According to most of these ancient tales, the people who came down from the sky had a falling out, fought a terrible war that included flying machines and death rays, then left, rising back up into the sky.

Most presume they came from and returned to the stars, but what if they just flew over the horizon, or the nearest mountain range, to and from another place on Earth? No space travel would be needed to explain an advanced Earth culture’s envoi to a much more primitive people. Even today we’ve seen cargo cults form in WW II from dropped supplies and planes flying over stone age people who knew nothing of the world beyond their limited horizon.
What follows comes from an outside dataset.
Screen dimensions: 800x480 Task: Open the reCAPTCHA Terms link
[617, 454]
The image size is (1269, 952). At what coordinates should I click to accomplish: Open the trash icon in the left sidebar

And if these people were advanced that far over our barely-civilized ancestors, and had they maintained their technological edge, how much more advanced than us might they still be?

Hello UFOs.

The entire ETH need not apply, although the Extra-Terrestrial Hypothesis appeals so strongly, now as then. that avoiding it is difficult. Where are they? skeptibunkers demand triumphantly, preening for cameras. How can such an advanced enclave be invisible?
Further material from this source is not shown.